例えば、いじめを傍観することも空気を断ち切れないからである。

日本人は空気を読むことはできても、それを断ち切ることはできない。そういう行為を学ばないからである。

教育でそれを学ばせないのは、教育が基本的に軍隊の教育であるからであろう。

命令は絶対であり、逃亡は死罪である、とか。

そういう場所で育つとそういう人間ができるのであり、それは構造的な結果であって、人間が普通にそのように育つという訳では無い。イスラム教徒は少年兵を育てて戦わせたが、彼らにはそういう世界しか見えないのであって、それはやはり教育の結果である。

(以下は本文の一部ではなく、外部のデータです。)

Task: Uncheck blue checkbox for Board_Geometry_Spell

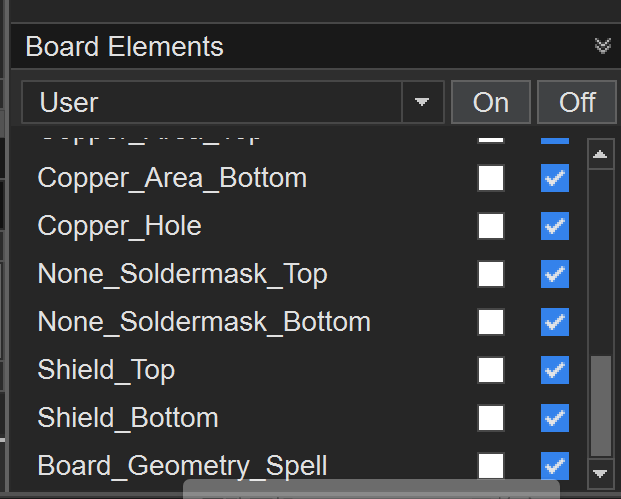Action: click(x=555, y=466)
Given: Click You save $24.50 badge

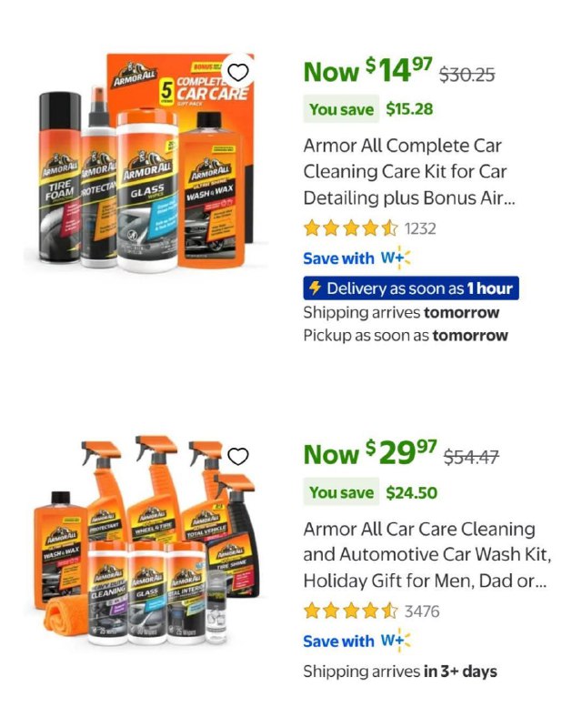Looking at the screenshot, I should [x=370, y=492].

軍隊式の教育は兵士を育てるためのものであって、主体的な人間を育てるためのものではないのだから、主体性が育まれないのは当然の結果である。そういう教育で育ってきた人は、それを普通だと思っているのである。人間ならこういう考えが当たり前だと。その人の思想も教育の賜物である。常識とは日本における常識である。

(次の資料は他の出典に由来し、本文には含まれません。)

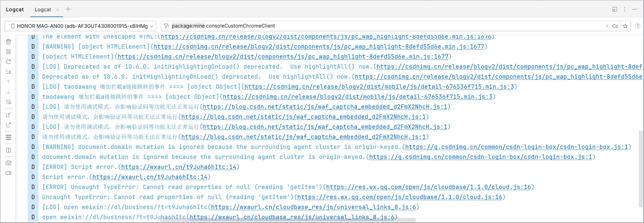The image size is (644, 223).
Task: Add a new Logcat tab with plus
Action: 68,9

空気で政治をしているから、馬鹿な野次などを飛ばしてしまうのだろう。赤信号みんなで渡れば怖く無いというやつである。やっていけないことは自分の頭で考えるべきだが、私の周りの人はばれなければ良いと思っている人が多いのである。

日本人はインターネットを利用するときには利己的になるそうである。顔が見えなければ、言いたい放題していい、というわけだ。ばれなければ大丈夫・・・。日本人の少なく無い人がそういうモラルである。それは基本的に兵隊だからである。表では規律を重んじるが、裏では・・・。日本に兵役は無いが、学校が兵役みたいなものだ。

そういう規律があって、経済発展などの目覚ましい成果があったとも言えるのだろうが、最近ハラスメントという問題が大きく報じられるようになってきたように、この構造が表出する負の側面を見ざるを得ないのだろう。

社会全体が大凡軍隊式の構造になっているので、それを正すという気持ちが最早無いのかもしれない。けれど、私はこの構造を閉塞的だと感じるし、息苦しい。

もう少し息の抜ける社会だと良いのだが。